How do I Implement User Login/Logout?

TrueVault provides everything you need to handle user authentication and access control. Using our login endpoint you can quickly stamp out authentication in your application with no server-side work. Better yet, you can be confident that the authentication process is secure and compliant, because that’s what we do.

Logging In

When a user logs into your application, they enter their username & password into your form and you make an API Call to TrueVault passing these fields and your Account ID. It’s important to note that you make the API request from your client-side code, not form your server. This guarantees that your server never comes into contact with passwords, so you can forget about any security or compliance complications of managing those data on your side.

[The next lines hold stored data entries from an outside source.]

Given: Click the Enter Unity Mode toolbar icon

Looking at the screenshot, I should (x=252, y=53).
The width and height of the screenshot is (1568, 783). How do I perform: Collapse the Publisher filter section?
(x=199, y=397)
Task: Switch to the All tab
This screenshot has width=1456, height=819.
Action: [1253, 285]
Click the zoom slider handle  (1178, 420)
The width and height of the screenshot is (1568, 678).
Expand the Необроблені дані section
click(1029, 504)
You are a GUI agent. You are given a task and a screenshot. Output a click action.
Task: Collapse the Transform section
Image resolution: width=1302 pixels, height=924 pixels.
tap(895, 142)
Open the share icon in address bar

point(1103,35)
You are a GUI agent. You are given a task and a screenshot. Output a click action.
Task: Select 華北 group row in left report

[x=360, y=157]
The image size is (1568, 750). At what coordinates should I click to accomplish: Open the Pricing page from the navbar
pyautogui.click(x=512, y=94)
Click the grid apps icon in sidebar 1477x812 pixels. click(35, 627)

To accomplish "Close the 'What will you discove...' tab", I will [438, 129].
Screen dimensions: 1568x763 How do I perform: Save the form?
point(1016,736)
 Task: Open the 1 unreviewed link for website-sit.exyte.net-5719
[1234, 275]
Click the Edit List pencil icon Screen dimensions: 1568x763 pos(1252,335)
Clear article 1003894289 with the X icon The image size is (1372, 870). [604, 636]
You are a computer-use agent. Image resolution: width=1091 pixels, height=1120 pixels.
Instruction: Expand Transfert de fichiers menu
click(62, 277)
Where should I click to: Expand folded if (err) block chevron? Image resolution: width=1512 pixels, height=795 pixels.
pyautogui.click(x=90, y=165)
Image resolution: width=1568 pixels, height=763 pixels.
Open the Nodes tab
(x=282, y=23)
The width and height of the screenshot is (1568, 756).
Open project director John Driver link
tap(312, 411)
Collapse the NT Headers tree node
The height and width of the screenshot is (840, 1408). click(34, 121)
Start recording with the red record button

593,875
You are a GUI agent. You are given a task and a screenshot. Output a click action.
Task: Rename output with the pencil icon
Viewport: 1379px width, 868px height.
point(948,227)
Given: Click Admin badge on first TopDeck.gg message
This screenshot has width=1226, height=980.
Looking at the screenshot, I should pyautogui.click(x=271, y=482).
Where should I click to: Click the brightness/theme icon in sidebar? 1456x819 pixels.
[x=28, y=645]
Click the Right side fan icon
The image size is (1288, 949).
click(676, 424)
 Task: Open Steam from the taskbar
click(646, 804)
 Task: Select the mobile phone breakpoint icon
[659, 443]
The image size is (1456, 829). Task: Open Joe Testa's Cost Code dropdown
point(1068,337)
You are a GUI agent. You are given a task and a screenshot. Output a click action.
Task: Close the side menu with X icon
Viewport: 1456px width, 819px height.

If you’re building a web application, you can use the JavaScript SDK to make this call, it would look something like this:

<html>
  <head>
    <script src="https://unpkg.com/truevault@0.2.0/build/index.js"> </script>
  </head>
  <body>
    <form id="auth-form" class="form-horizontal">
      <input type="text" id="username" name="username" placeholder="Username">
      <input type="password" id="password" name="password" placeholder="Password">
    </form>
 
  </body>
  ...
  <script>
    const authFormEl = document.getElementById("auth-form");
    authFormEl.addEventListener("submit", async e => {
        e.preventDefault();
        
        const tvClient = await TrueVaultClient.login( TV_ACCOUNT_ID, this.username.value, this.password.value);
        console.log('Access token:', tvClient.apiKeyOrAccessToken);
    });
  </script>
  ...
</html>

You can see a complete code sample for authentication using our JS SDK in the Quick Start Guide.

MultiFactor Authentication

On our Advanced Security plan, you can offer your users MultiFactor Authentication to protect their logins from social engineering attacks. MultiFactor Authentication is a good practice for all users, but it is especially important for any high-privilege users in your systems, like administrators, since a compromise to their account generally has a bigger impact. Check out our detailed guide on adding User MFA to your application, or contact sales@truevault.com to enable User MFA in your account.

After Login

The login response contains a User Access Token that you can use for Authentication on subsequent requests. Read more about User Access Tokens in our Auth Primer and see how to add it to requests in our Auth Documentation.

The User Access Token behaves like a traditional web session. You can store locally (using cookies or other means) and use it for up to 24 hours. If you want to revoke a token, you can log out.

Logout

When a user logs out, call the log out endpoint in TrueVault. This will invalidate the user’s User Access Token, so they will have to login again to get a new User Access Token.

Shared Authentication

Many customers follow the de-identification pattern, whereby TrueVault stores identifying information and they store de-identified data in their own server environment. In this two-server model, it is useful to share authentication state. We recommend using TrueVault as the authentication store of record. It saves you time and decreases your security exposure by offloading this sensitive task to the experts. Additionally, it ensures the TrueVault Audit Log is compliant by tying every request to an individual user.

Once you’ve authenticated with TrueVault, you need some way to prove to your server that the user is who they claim to be (since you don’t store username/password, we do). You can use the TrueVault User Access Token in conjunction with the verify endpoint to accomplish this. On every authenticated request you send to your server from your client, pass the TrueVault User Access Token. Then, at the beginning of your server request handler, make a call to TrueVault’s verify endpoint with that User Access Token. The response will include the User’s ID, which you can now treat as authenticated. The verify endpoint ensures the User Access Token is valid and returns the user associated with it, this cannot be spoofed (do be sure to perform ssl hostname verification when contacting TrueVault or any 3rd party). Subsequent actions in your request handler can trust that the user with that ID is authenticated.